Stored records

[Start of Attachment]

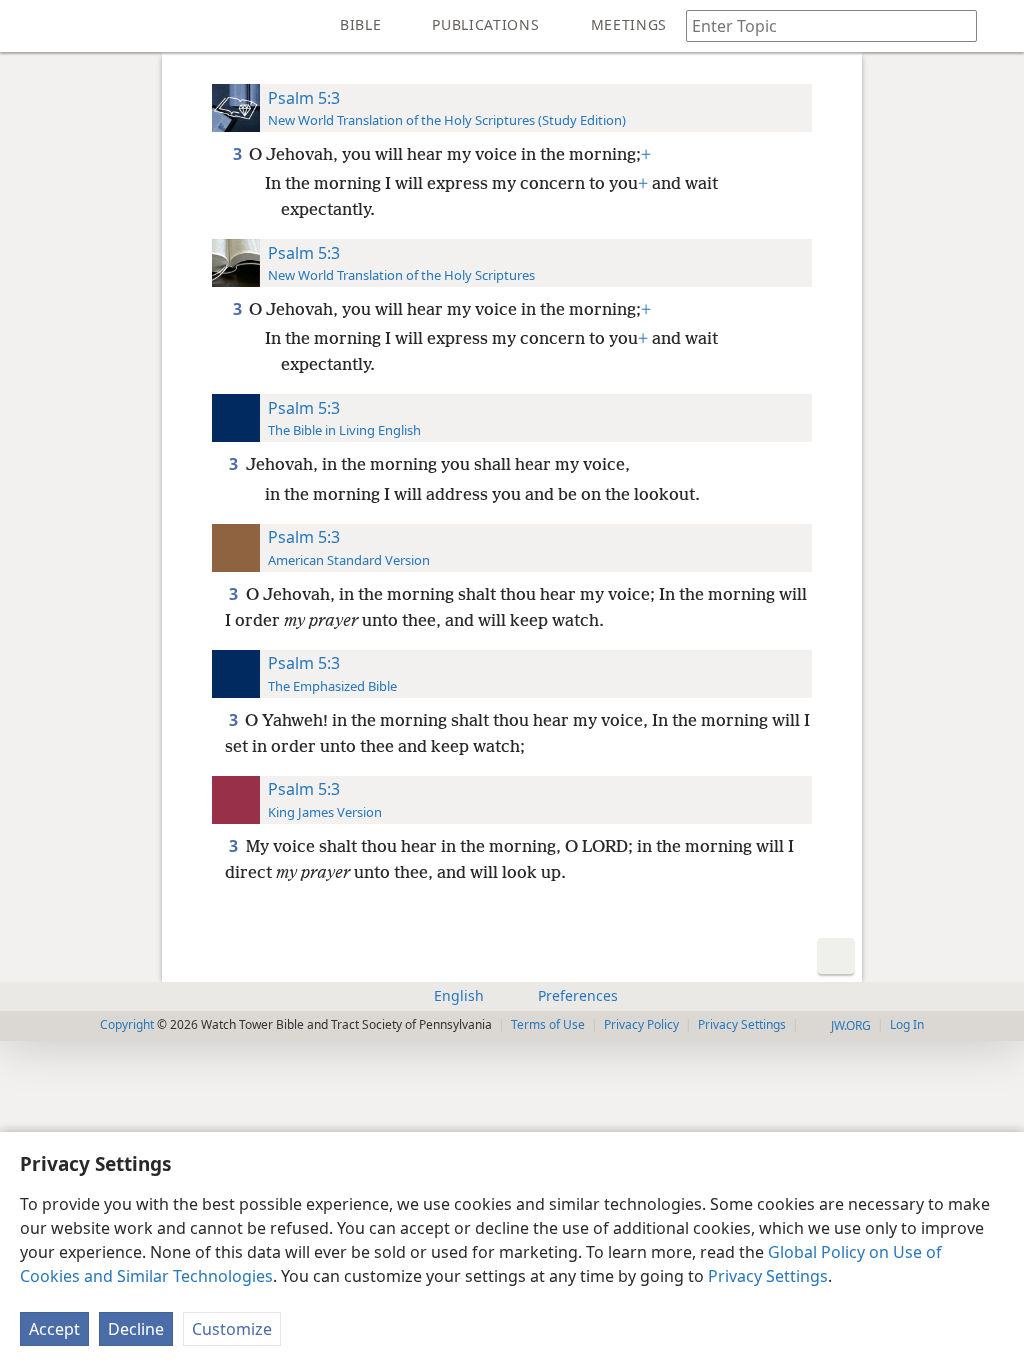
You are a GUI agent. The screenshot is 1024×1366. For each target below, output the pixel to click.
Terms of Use (548, 1024)
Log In (907, 1024)
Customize (232, 1329)
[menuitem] (30, 26)
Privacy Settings (768, 1276)
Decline (136, 1329)
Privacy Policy (641, 1024)
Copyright (127, 1024)
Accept (54, 1329)
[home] (30, 26)
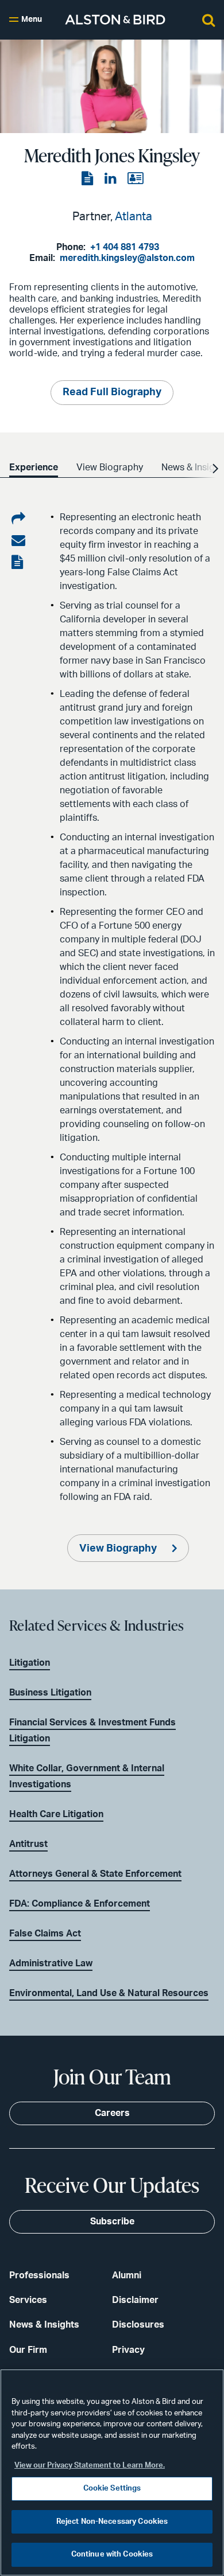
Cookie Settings (112, 2488)
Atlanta (133, 217)
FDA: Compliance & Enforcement (79, 1903)
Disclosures (138, 2324)
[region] (112, 2472)
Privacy (128, 2350)
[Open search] (208, 19)
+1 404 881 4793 (124, 247)
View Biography (119, 1549)
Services (28, 2300)
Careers (112, 2113)
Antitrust (28, 1844)
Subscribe (112, 2221)
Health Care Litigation (56, 1814)
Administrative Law (50, 1963)
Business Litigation (50, 1692)
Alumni (126, 2275)
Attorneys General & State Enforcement (95, 1874)
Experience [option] (33, 467)
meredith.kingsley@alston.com (127, 258)
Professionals (39, 2275)
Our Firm (28, 2350)
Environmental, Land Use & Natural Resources (108, 1993)
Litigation (29, 1662)
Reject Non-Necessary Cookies (112, 2522)
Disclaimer (135, 2300)
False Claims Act (45, 1933)
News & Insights (44, 2324)
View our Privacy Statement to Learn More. (89, 2465)
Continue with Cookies (112, 2554)
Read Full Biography (112, 392)
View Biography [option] (109, 467)
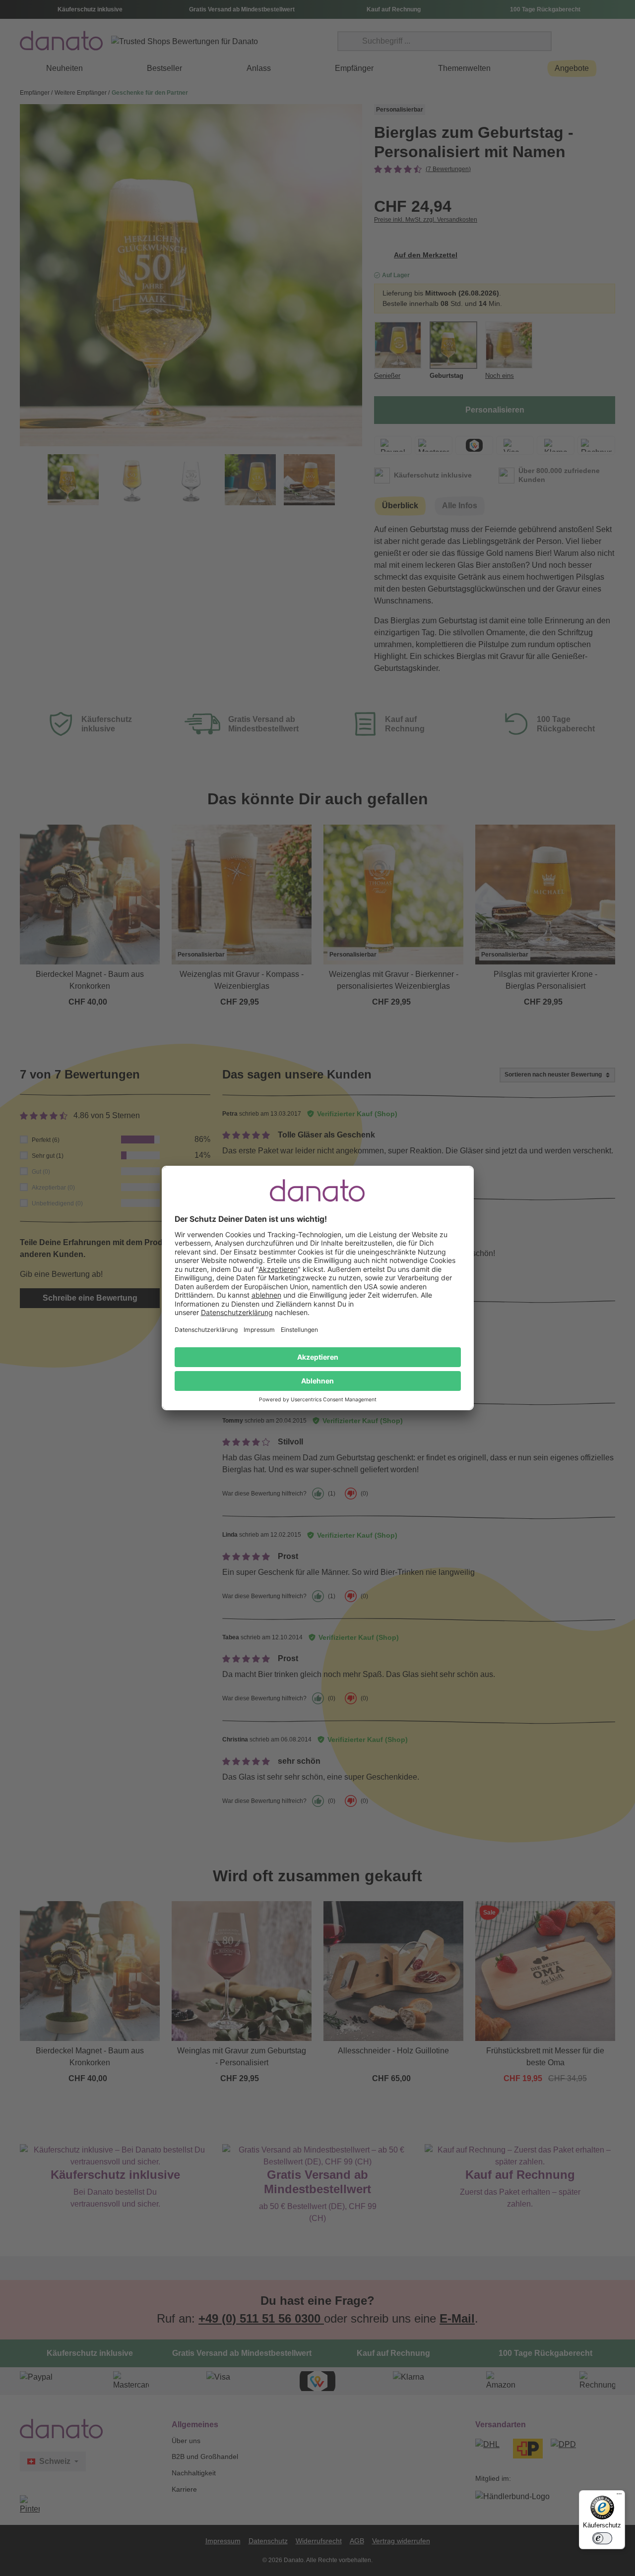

[End of Attachment]

:: Task description ::
Set down exactly and only the lines from the line that contains "News & Insights (44, 2324)" through the last line of the entries above, with both of those lines included and the pictures left out.

:: Result below ::
News & Insights (44, 2324)
View our Privacy Statement to Learn More. (89, 2465)
Continue with Cookies (112, 2554)
Read Full Biography (112, 392)
View Biography [option] (109, 467)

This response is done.